## Text section:
——————————
Wednesday, June 18, 2014

A Break of Sorts

We're taking a little break from school until July 16.
We've worked hard. I've done research,  printed, laminated, organized, purchased, purged, scheduled, encouraged, pleaded, inspired, and read until my eyeballs were ready to pop out of my head.

I've spent hours thinking. Thinking of ways to spark interest in subjects, ways to encourage Sean to read, or write, or see something in a new way. (I've spent way too much time worrying.)

Sean has worked so hard on cursive, been diligent with his piano practice, worked on math, done research on science and physics, and branched out on his own with some history research on the French-Indian War. He has demonstrated a knowledge of timelines and of how everything in the world is related or connected in some way.

He has happily worked on learning about the elements, inner workings of Earth, and understanding the solar system. He did lots of his own work, including a written report on the 10 deadliest spiders, which he presented to the family. He did a science experiment with tangerines to see which one would rot the fastest.

The required work that was on our list included ancient civilizations, and he has willingly read the books, and researched those civilizations. We covered the earliest humans, how they settled and became farmers and began the first civilizations. We studied Mesopotamia, Egypt, and China.

We had a conversation about the work we still have to do with ancient civilizations, and we plan to cover Greece and Rome this summer. He suggested we save Native American ancient civilization for September.

Though he doesn't like to write when asked to do it, he did a lot of writing this year. He did descriptive writing, we worked on diagramming simple sentences, and then moved to more complex sentences. He wrote poetry, and he wrote stories from picture prompts, and his own imagination.
——————————
## Record excerpts:

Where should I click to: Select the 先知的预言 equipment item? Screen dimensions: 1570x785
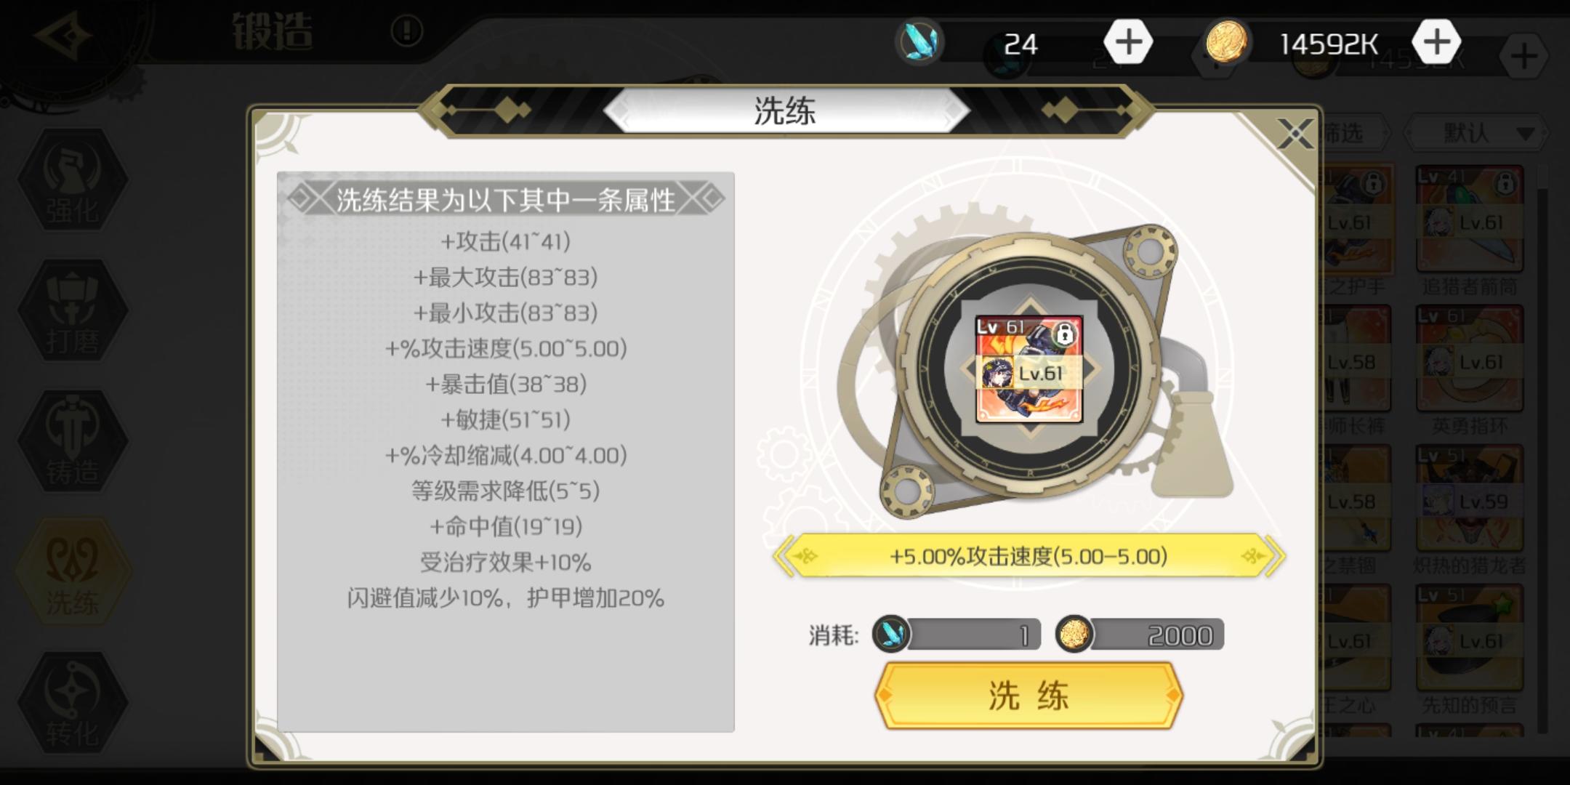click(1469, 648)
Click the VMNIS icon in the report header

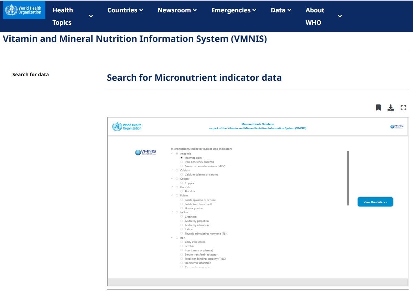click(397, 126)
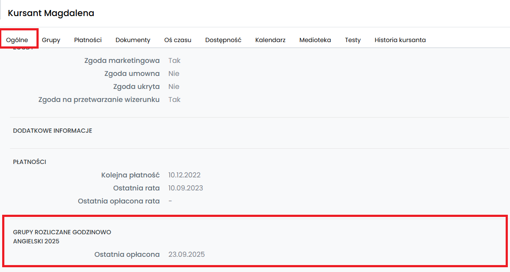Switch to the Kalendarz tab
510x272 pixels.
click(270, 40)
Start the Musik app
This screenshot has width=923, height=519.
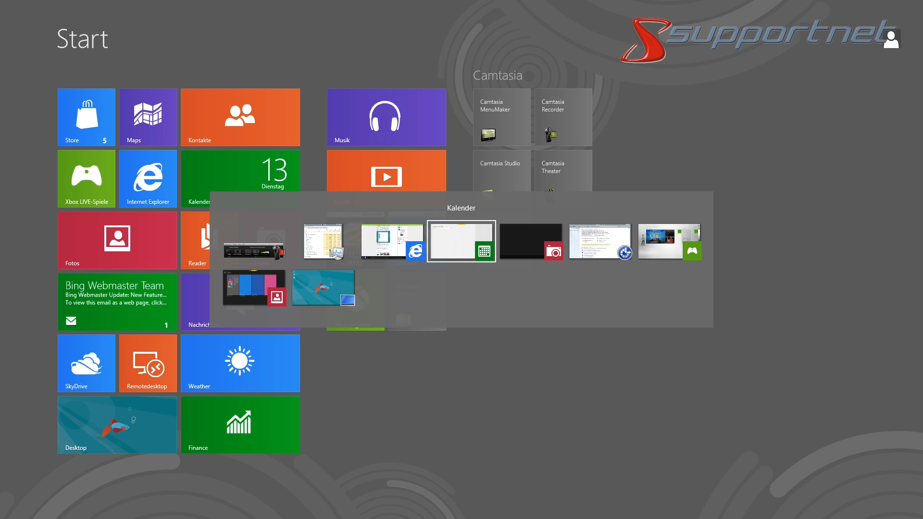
——————————
## List of tasks:
1. Translate this sentence from the homeschool blog post into Spanish: "We studied Mesopotamia, Egypt, and China."
2. Reproduce the homeschool blog post from "Sean has worked" up to and including "in some way.", substituting "violin" for "piano".

## Problem solutions:
1. Estudiamos Mesopotamia, Egipto y China.

2.
Sean has worked so hard on cursive, been diligent with his violin practice, worked on math, done research on science and physics, and branched out on his own with some history research on the French-Indian War. He has demonstrated a knowledge of timelines and of how everything in the world is related or connected in some way.